On December 8, the Russian Foreign Ministry said, "On December 7, members of the crew of the Special Correspondent program of the Rossiya 1 TV channel were detained in the Hatay Province in south-eastern Turkey bordering Syria as they were going to the neighbouring Province of Gaziantep," the ministry said. "The detention was carried out by unknown persons wearing civilian clothes who, in reply to the journalists’ legitimate request, refused to introduce themselves or let them see their IDs." The Turkish authorities refused to give explanations to representatives of the Russian Embassy in Turkey who got in touch with the crew shortly after its detention," the Russian Foreign Ministry said.

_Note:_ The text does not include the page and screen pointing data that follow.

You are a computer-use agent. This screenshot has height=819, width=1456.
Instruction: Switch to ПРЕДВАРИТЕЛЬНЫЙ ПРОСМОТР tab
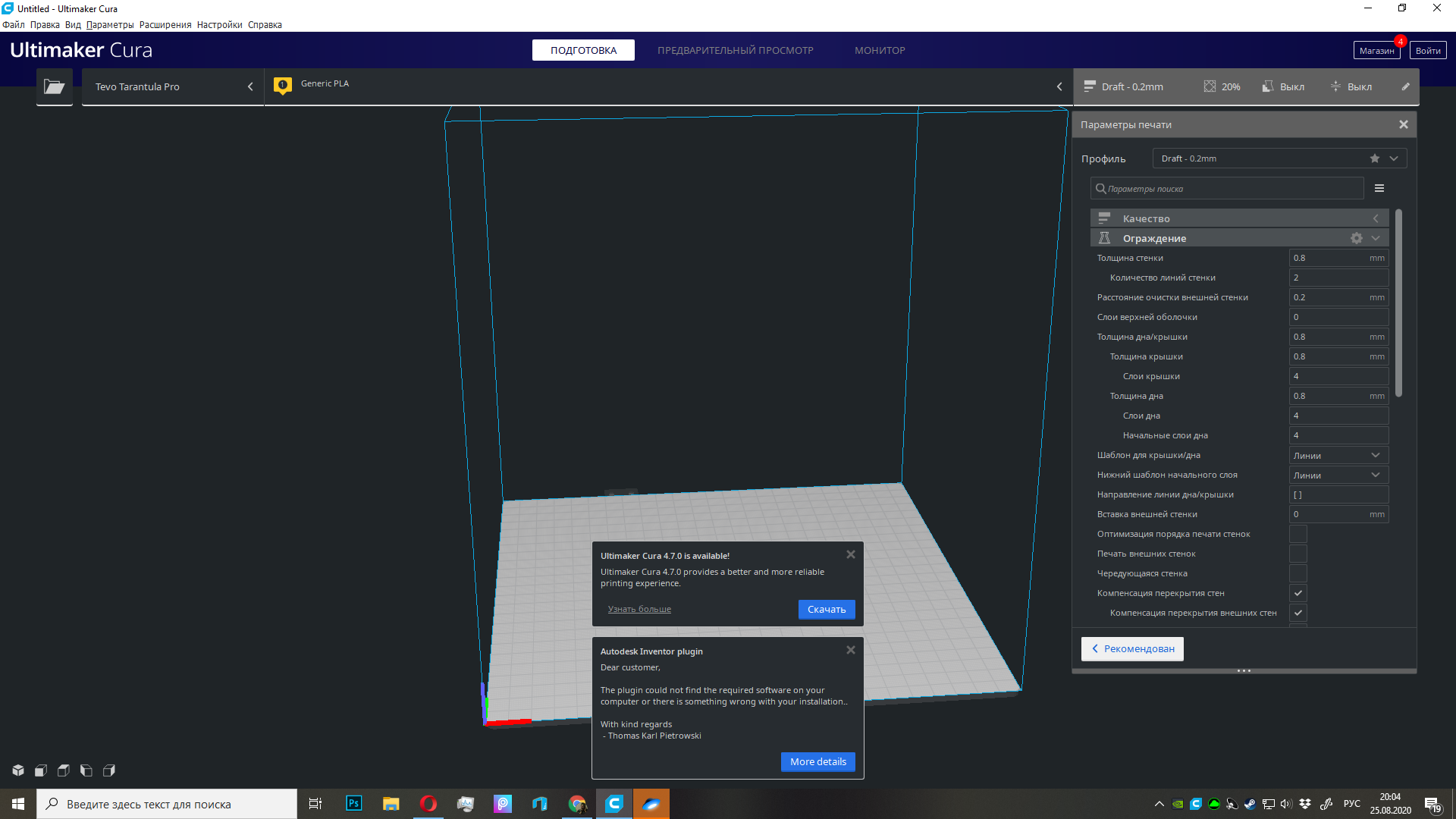[735, 50]
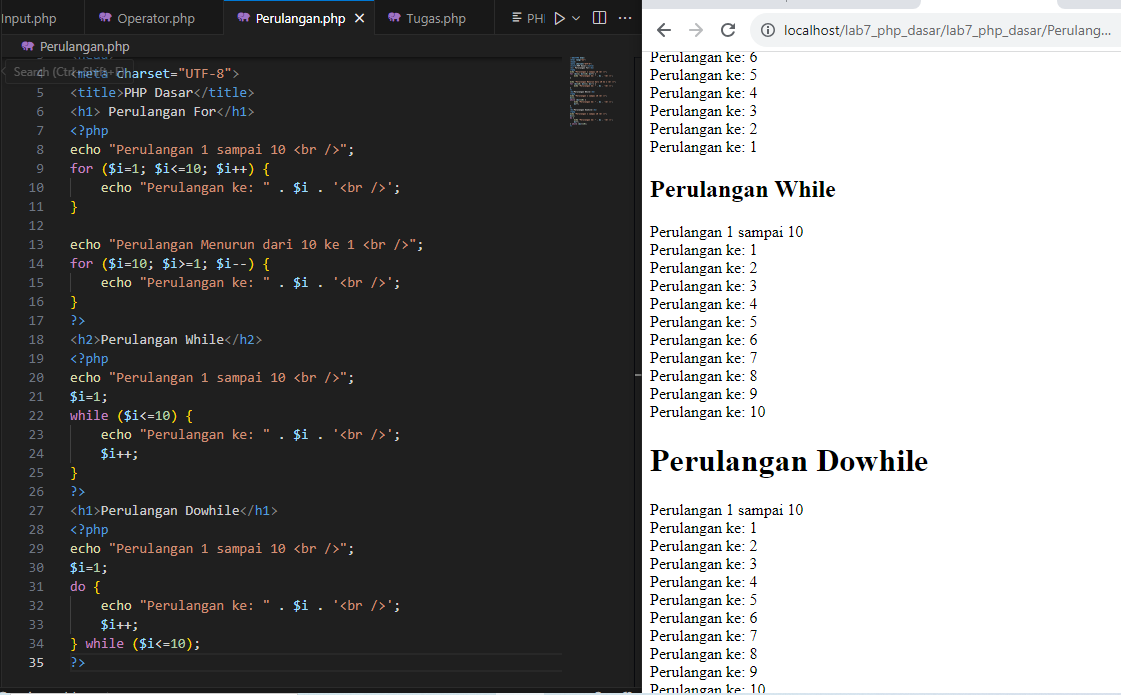The height and width of the screenshot is (695, 1121).
Task: Click the browser forward arrow
Action: pyautogui.click(x=694, y=31)
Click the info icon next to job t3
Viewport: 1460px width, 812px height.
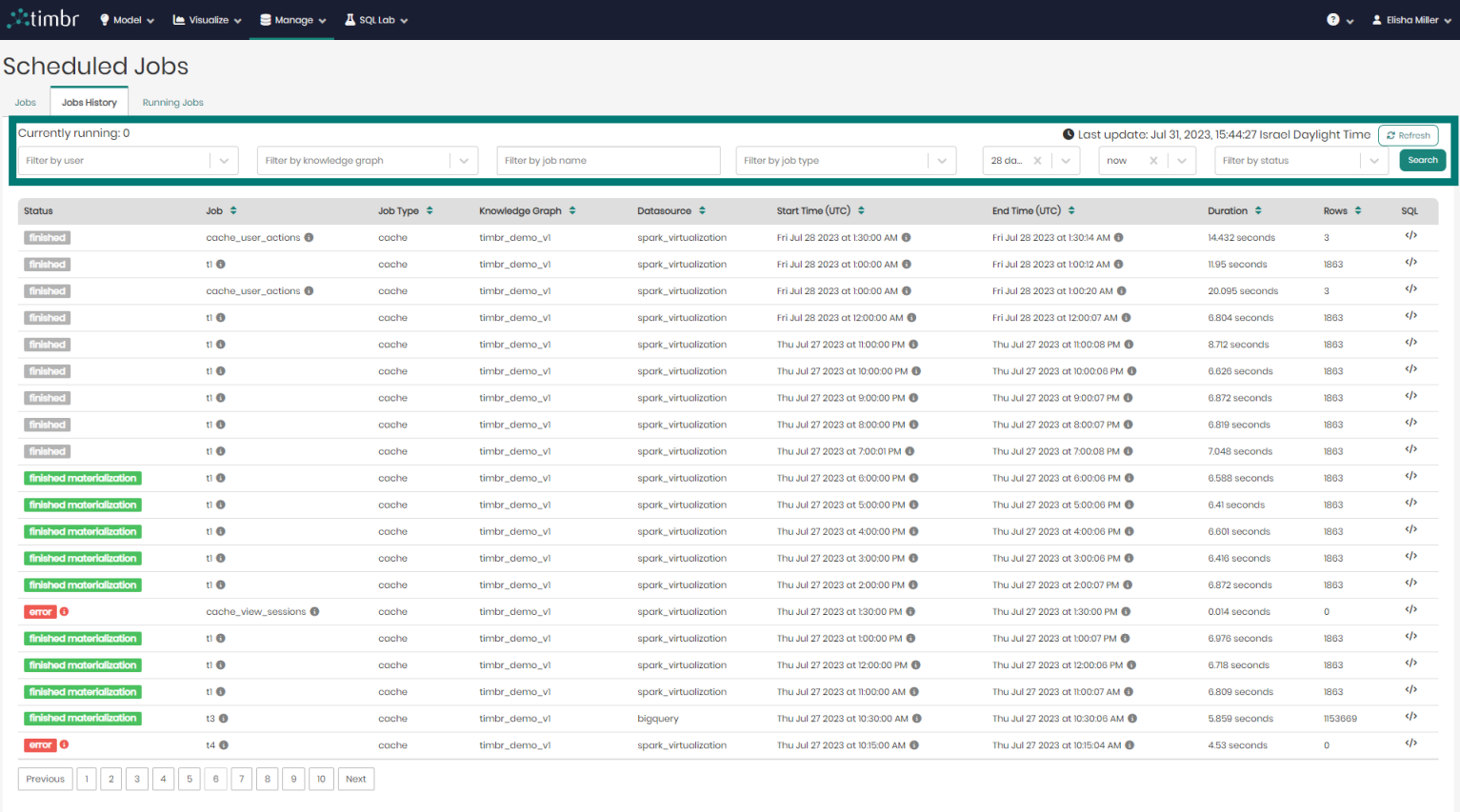[223, 719]
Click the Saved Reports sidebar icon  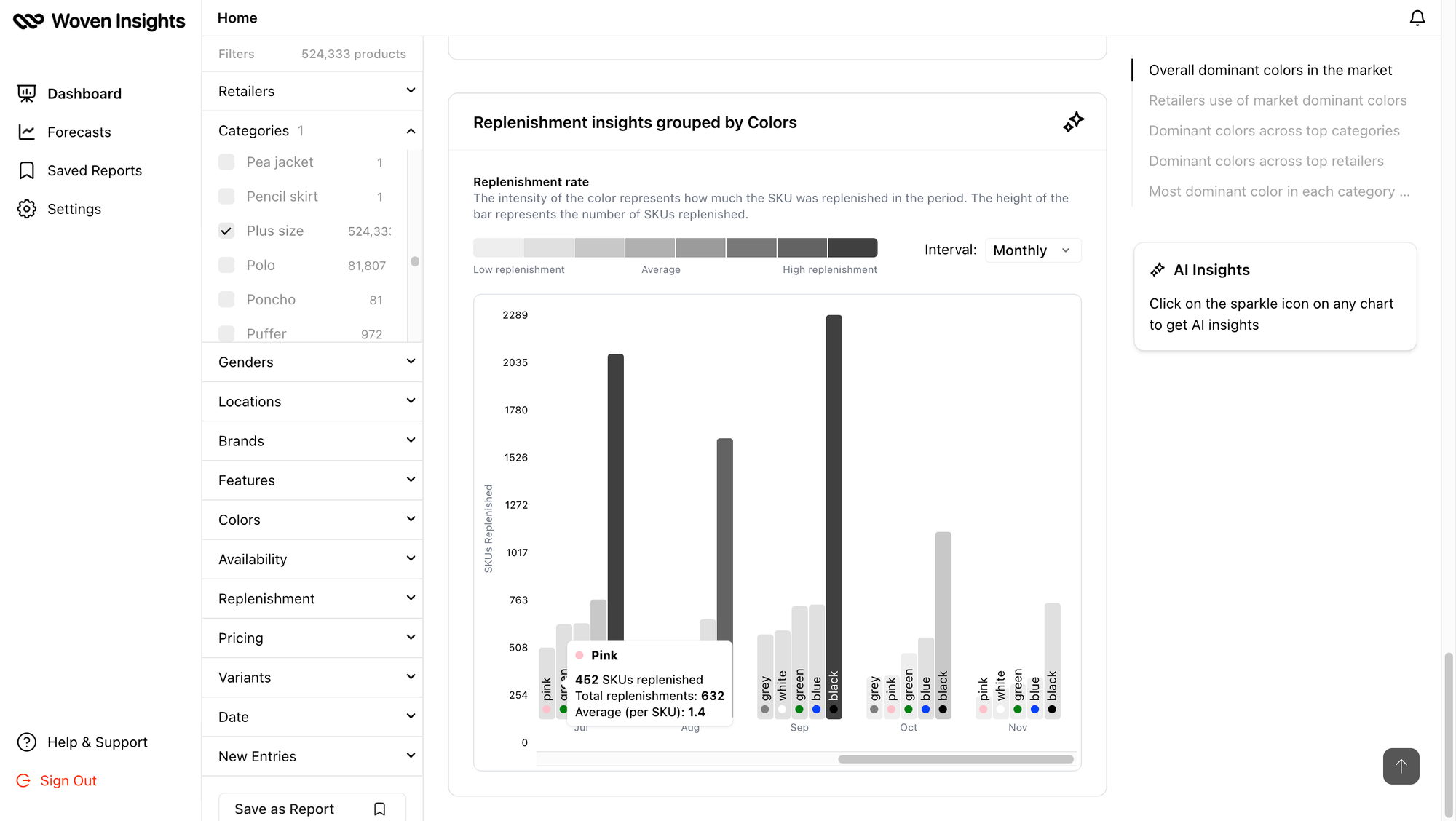[x=27, y=170]
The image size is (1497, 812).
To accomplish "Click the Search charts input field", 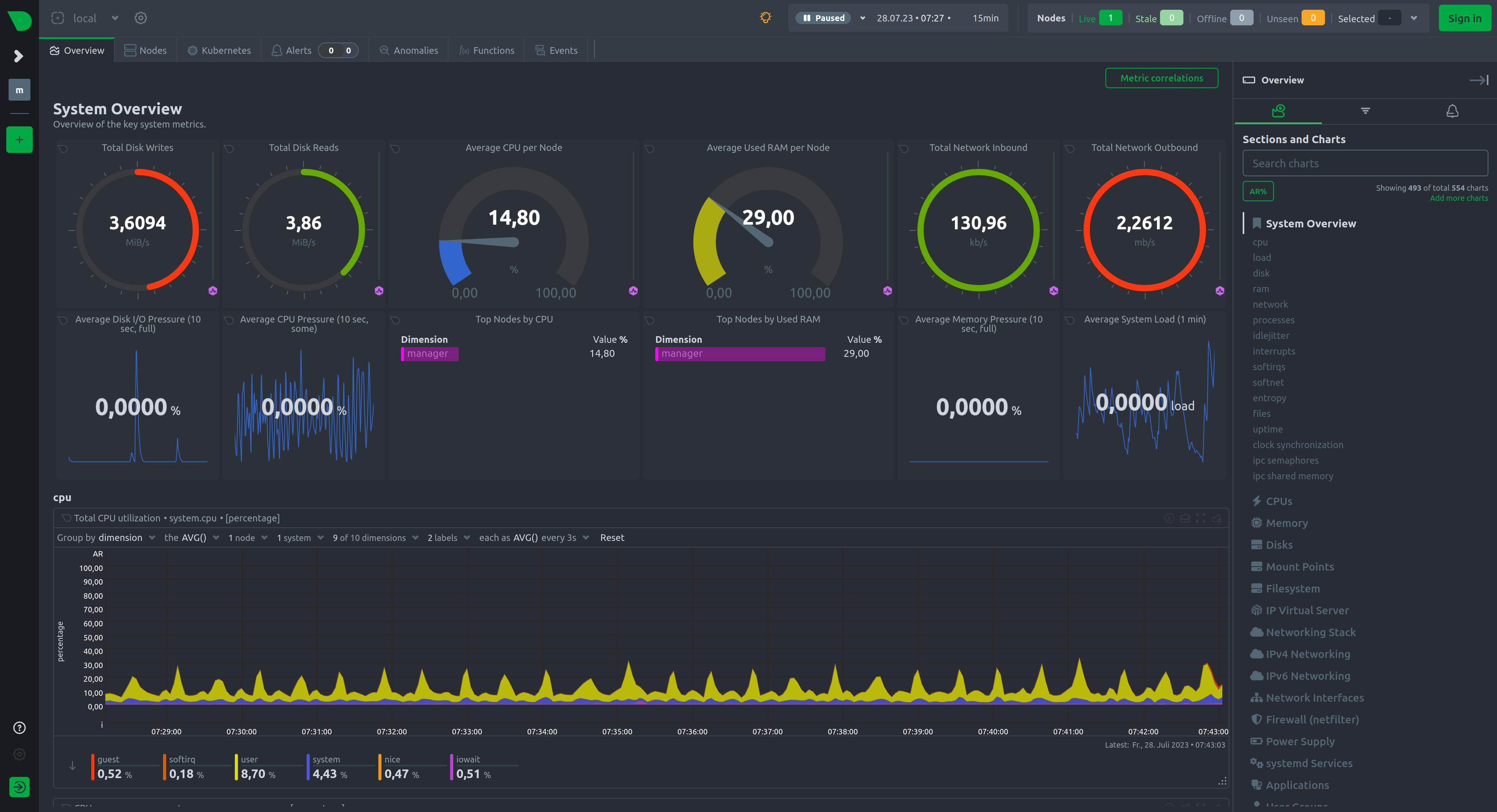I will coord(1364,163).
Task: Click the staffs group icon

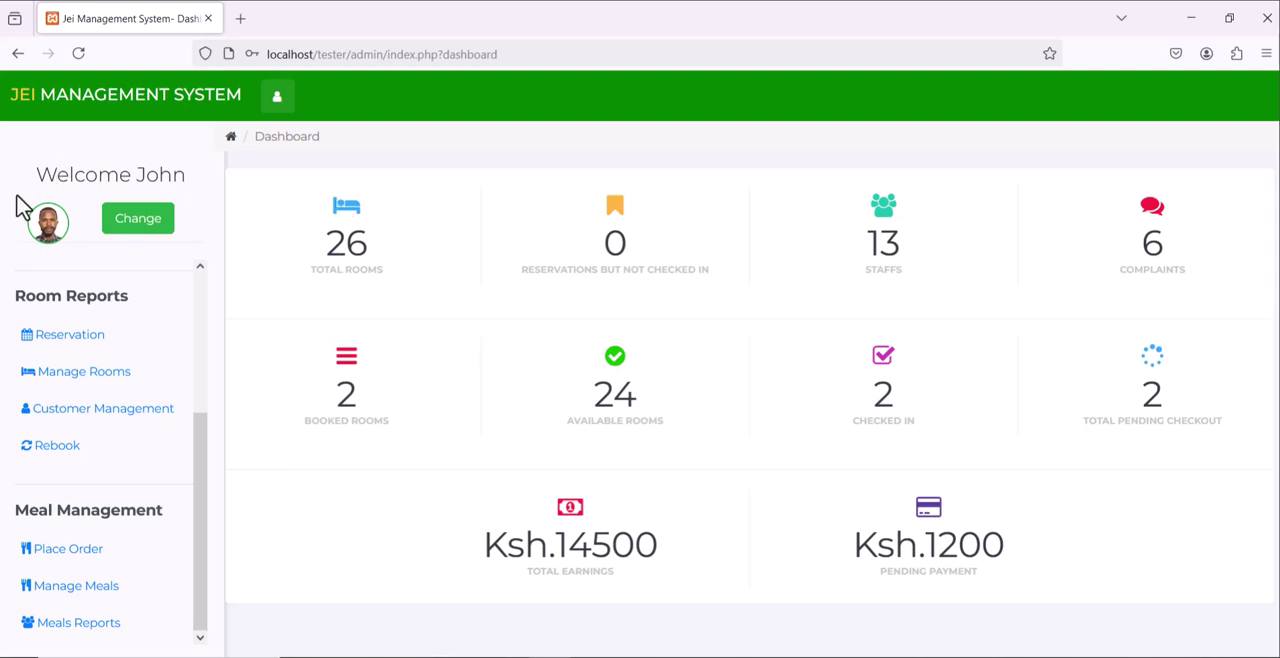Action: click(883, 205)
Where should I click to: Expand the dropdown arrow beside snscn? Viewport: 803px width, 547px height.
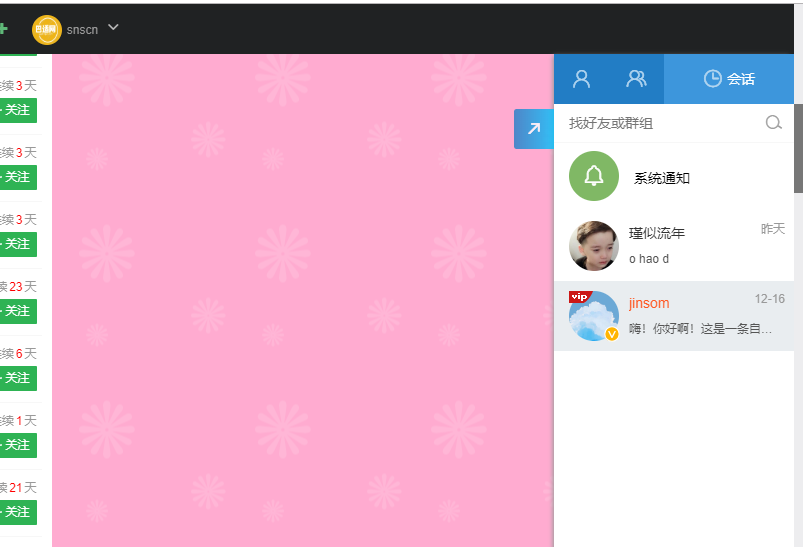point(113,27)
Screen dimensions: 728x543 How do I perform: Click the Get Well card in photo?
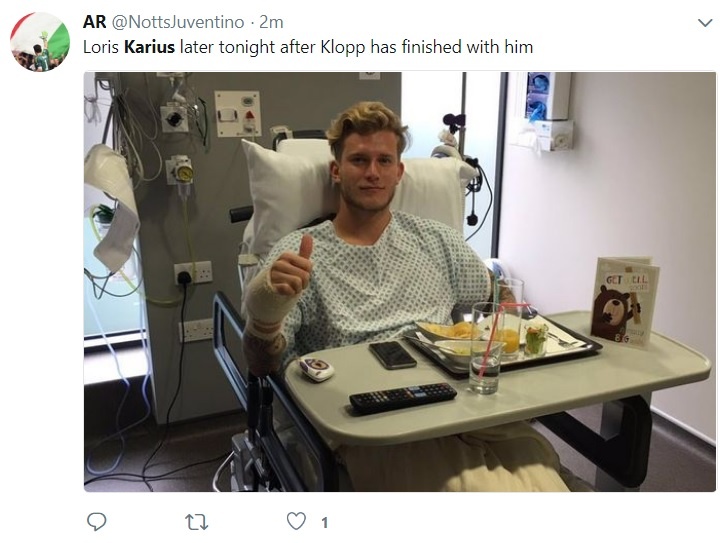coord(626,302)
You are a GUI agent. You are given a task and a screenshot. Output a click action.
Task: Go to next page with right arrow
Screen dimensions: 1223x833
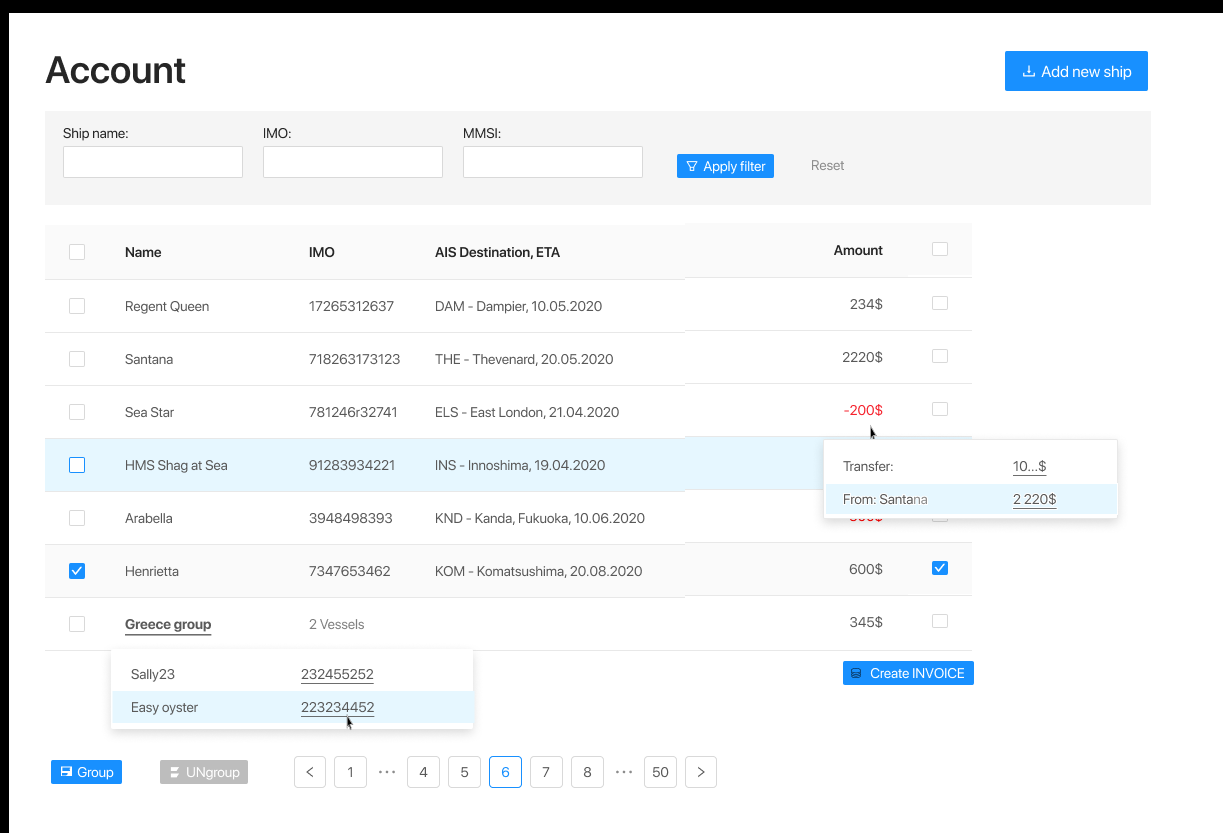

"We strongly condemn the illegal actions of the Turkish authorities," the ministry said. "Such attitude towards the media is absolutely unacceptable."

The ministry also said it was curious as to what "rules" had been violated by the Russian journalists. "One gets the impression that Ankara is scared that correspondents of the Rossiya 1 TV channel may throw spotlight on facts about the illegal activities carried out in the Turkish-Syrian border area the Turkish government would prefer to keep in the shadow," it said.

The Russian Foreign Ministry noted that the incident was quite telling in the light of a series of violations of the rights of the local and foreign media in Turkey. "The international organizations, including the OSCE, have repeatedly drawn attention of the world public to this. In this regard, the detention of Editor-in-Chief of the Turkish daily newspaper Cumhuriyet Can Dundar and the newspaper’s Ankara bureau chief Erdem Gul in late November over a report about the involvement of the Turkish intelligence agencies in the supplies of weapons to militants in Syria is indicative in this respect. The journalists were charged with ‘espionage, disclosure of state secrets and terrorism.’ They are facing life in prison," the Russian Foreign Ministry said.